■ **Required work**
Return all the entries exactly. No pictures.

+++

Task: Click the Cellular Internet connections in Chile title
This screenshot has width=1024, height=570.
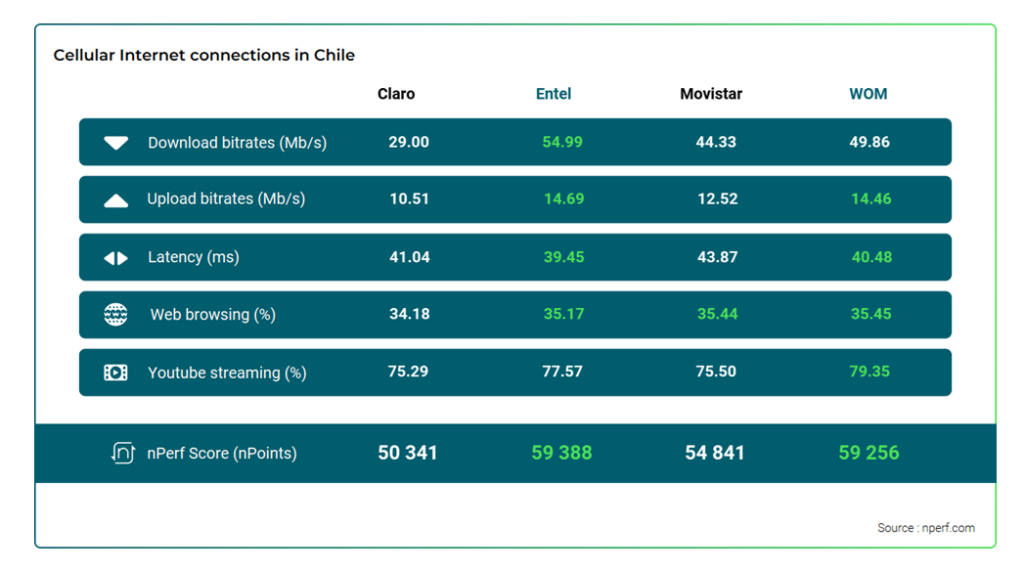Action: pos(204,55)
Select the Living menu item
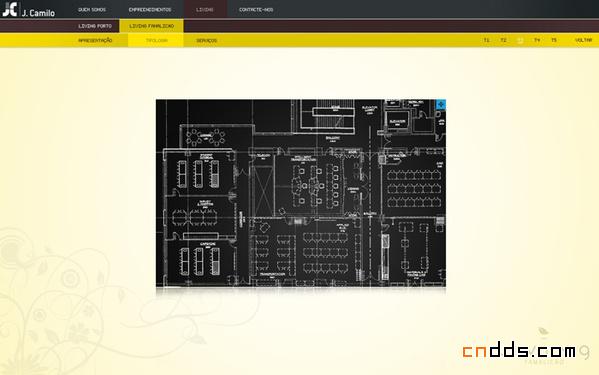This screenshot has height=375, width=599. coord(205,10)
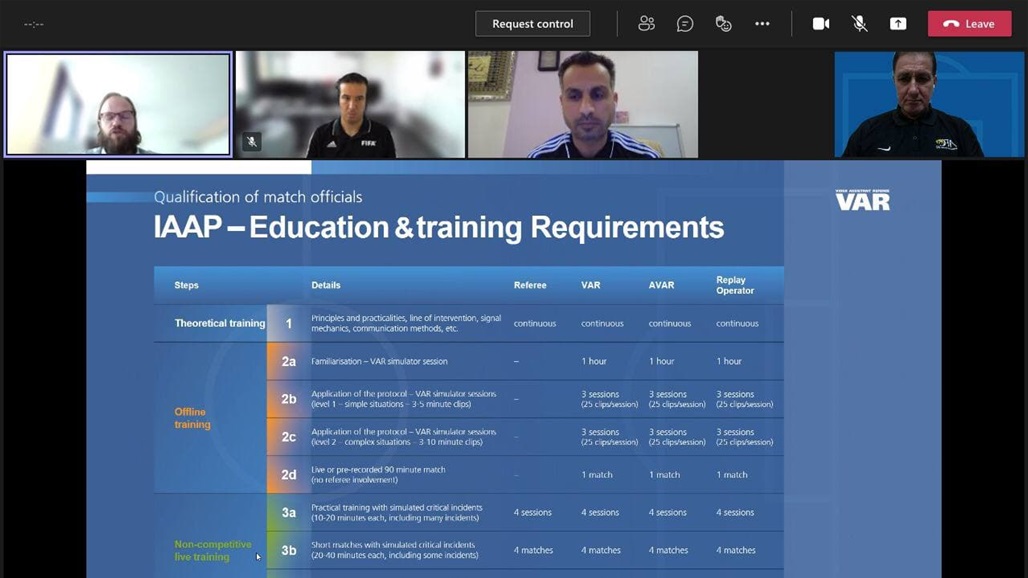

+++

■ **Result for this exercise**
Task: Click the Cellular Internet connections in Chile title
This screenshot has width=1024, height=570.
Action: pos(204,55)
Select the Living menu item
This screenshot has height=375, width=599. coord(205,10)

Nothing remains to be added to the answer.